Jewish Cemeteries: When Tombstones Tell the Story of Moroccan ‘Co-existence’
Recognized as a model of co-existence and mutual respect between the different components of its national identity, Morocco is replete with monuments which remind of the different faiths that have lived side by side in peace.
The Jewish funerary heritage is a perfect illustration of the Moroccan exception and an irrefutable proof of the climate of cohabitation that prevails in the Kingdom.

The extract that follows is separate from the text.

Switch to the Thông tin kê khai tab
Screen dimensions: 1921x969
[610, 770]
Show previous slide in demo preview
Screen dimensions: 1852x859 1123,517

Jewish cemeteries illustrate the depth of the geographical, historical, spiritual and cultural roots of Moroccan Judaism.
By their geographical distribution and the value ascribed to them by both Jewish and Muslim citizens, these cemeteries bear witness to a prolonged existence, built on the specificities of the Jewish community and evolving in peace and stability.
From this perspective, these “Houses of the Living” or “Beth Ha Hayim”, as they are called in Jewish tradition, have an undeniable historical and spiritual value, since they retrace the history of several families and illustrious men who have contributed, in one way or another, to the construction of the Moroccan identity.
In that regard, David Tolédano, president of the Jewish community in Rabat, gave the example of Rabat and Salé, which are home to important and ancient sites with great historical value.
“Starting with the Salé cemetery, there is a very important saint, Rabbi Raphael Encaoua, who was the first president of the chambers of the Rabbinical Court of Morocco and was recognized by his peers as a great scholar and a great righteous man,” Tolédano told MAP.
“In Rabat, there are two cemeteries. The very old one is located in the city center and the other on the road to Casablanca, next to the Christian cemetery, which is more modern,” he added.
According to Tolédano, numerous sites house the resting places of great wise elders, making them places imbued with spirituality intended for meditation, community rituals and pilgrimage, thereby promoting meetings of celebration and piety bringing together Moroccan communities from all over the world.”
“Wherever they live, Moroccan citizens of Jewish faith keep their origins and their respect for their parents and ancestors. This is why they regularly come to Morocco,” he added.
This geographical distribution, “shows this presence of Jews everywhere in the country, in the big cities but also in rural areas and the most remote places of the Kingdom.”
“What is still extraordinary in our country is that all populations have naturally protected these cemeteries and no tomb has ever been destroyed or violated, as we have seen elsewhere,” Tolédano said.
He also praised the mobilization of Muslim authorities and citizens in favor of the program “Rehabilitation of Jewish cemeteries in Morocco”, launched in 2010 at the initiative of HM King Mohammed VI, Commander of the Faithful.